Although the target was now inside a densely populated residential area, the drone operator quickly scanned and saw only a single adult male greeting the vehicle, and therefore assessed with "reasonable certainty" that no women, children or noncombatants would be killed, US officials said.

But according to his relatives, as Mr Ahmadi pulled into his courtyard, several of his children and his brothers' children came out, excited to see him, and sat in the car as he backed it inside. Mr Ahmadi's brother Romal was sitting on the ground floor with his wife when he heard the sound of the gate opening and Mr Ahmadi's car entering. His adult cousin Naser had gone to fetch water for his ablutions and greeted him.

The car's engine was still running when there was a sudden blast, and the room was sprayed with shattered glass from the window, Mr Romal recalled. He staggered to his feet. "Where are the children?" he asked his wife.

"They're outside," she replied.

Since the strike, US military officials justified their actions by citing an even larger blast that took place afterwards.

"Because there were secondary explosions, there is a reasonable conclusion to be made that there is explosives in that vehicle," the chairman of the Joint Chiefs of Staff, General Mark Milley, said last week.

But an examination of the scene of the strike, conducted by The Times' visual investigations team and a Times reporter the morning afterwards, and followed up with a second visit four days later, found no evidence of a second, more powerful explosion.

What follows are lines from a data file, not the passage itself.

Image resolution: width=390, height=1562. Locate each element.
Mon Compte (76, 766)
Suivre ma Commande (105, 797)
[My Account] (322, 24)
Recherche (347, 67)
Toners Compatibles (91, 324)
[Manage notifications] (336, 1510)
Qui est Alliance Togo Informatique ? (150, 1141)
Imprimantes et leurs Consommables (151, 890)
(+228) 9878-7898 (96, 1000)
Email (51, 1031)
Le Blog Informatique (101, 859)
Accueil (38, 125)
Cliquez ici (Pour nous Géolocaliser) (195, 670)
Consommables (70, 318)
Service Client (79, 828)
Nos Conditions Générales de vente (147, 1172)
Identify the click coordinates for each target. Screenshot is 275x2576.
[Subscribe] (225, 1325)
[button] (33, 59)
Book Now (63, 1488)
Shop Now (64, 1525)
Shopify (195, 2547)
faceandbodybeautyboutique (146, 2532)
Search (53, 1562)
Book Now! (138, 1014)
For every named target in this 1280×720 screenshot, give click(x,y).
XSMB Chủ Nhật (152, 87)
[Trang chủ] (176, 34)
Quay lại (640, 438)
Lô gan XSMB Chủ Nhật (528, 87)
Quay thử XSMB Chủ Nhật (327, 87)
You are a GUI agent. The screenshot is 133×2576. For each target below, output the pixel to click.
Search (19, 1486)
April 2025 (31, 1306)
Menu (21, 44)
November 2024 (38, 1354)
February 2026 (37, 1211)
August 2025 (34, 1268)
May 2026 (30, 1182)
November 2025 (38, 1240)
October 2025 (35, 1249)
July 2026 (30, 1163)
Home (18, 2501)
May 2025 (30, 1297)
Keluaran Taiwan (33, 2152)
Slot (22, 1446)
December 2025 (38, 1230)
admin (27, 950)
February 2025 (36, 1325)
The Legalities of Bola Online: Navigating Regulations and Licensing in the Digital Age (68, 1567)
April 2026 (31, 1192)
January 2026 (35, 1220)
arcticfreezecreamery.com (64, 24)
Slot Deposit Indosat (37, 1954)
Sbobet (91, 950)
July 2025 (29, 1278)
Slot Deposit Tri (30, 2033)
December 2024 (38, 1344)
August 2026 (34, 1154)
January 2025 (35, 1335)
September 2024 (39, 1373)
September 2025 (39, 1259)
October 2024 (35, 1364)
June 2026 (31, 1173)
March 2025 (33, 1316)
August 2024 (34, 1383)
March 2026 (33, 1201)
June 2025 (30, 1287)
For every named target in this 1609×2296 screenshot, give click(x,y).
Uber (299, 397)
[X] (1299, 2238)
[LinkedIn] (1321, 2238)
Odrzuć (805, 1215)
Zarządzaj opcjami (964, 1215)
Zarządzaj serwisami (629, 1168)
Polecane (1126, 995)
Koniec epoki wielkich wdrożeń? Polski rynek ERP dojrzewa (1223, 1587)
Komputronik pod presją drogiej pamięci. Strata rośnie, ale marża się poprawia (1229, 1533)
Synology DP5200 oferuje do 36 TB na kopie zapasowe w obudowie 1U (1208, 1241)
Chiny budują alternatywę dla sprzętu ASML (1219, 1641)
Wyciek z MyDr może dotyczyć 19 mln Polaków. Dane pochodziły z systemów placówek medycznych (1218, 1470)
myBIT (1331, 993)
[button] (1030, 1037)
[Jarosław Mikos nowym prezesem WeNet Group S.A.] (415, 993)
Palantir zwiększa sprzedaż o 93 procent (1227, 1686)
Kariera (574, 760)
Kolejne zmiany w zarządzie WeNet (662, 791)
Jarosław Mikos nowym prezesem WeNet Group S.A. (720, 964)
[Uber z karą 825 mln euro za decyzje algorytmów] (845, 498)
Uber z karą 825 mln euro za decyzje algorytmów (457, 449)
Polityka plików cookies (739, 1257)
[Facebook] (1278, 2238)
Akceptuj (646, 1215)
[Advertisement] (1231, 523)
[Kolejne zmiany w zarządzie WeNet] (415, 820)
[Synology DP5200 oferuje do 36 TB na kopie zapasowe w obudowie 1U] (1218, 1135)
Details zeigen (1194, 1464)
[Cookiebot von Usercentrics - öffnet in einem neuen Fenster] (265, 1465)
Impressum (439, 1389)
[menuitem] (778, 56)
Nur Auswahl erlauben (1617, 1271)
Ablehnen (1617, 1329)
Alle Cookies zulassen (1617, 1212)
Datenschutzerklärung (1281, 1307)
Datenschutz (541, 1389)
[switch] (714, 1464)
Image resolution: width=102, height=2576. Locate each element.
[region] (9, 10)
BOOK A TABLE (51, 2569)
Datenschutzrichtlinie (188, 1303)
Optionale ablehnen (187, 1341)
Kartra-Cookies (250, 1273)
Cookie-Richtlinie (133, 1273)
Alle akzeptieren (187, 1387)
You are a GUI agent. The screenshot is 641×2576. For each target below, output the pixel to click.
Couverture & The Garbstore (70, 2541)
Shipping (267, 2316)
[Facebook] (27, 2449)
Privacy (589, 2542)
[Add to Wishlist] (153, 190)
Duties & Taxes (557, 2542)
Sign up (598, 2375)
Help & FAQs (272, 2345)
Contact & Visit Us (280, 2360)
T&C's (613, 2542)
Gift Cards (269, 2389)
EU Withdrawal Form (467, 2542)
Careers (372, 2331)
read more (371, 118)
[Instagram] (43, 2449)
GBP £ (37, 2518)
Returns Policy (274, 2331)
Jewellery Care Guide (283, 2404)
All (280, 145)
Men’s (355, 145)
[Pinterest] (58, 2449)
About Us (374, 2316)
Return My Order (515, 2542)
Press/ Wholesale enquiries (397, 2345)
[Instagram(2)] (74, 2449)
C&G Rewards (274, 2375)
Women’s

Family members questioned why Mr Ahmadi would have a motivation to attack Americans when he had already applied for refugee resettlement in the US. His adult cousin Naser, a former US military contractor, had also applied for resettlement. He had planned to marry his fiancee Samia last Friday so that she could be included in his immigration case.

"All of them were innocent," said Mr Emal, Mr Ahmadi's brother. "You say he was ISIS, but he worked for the Americans."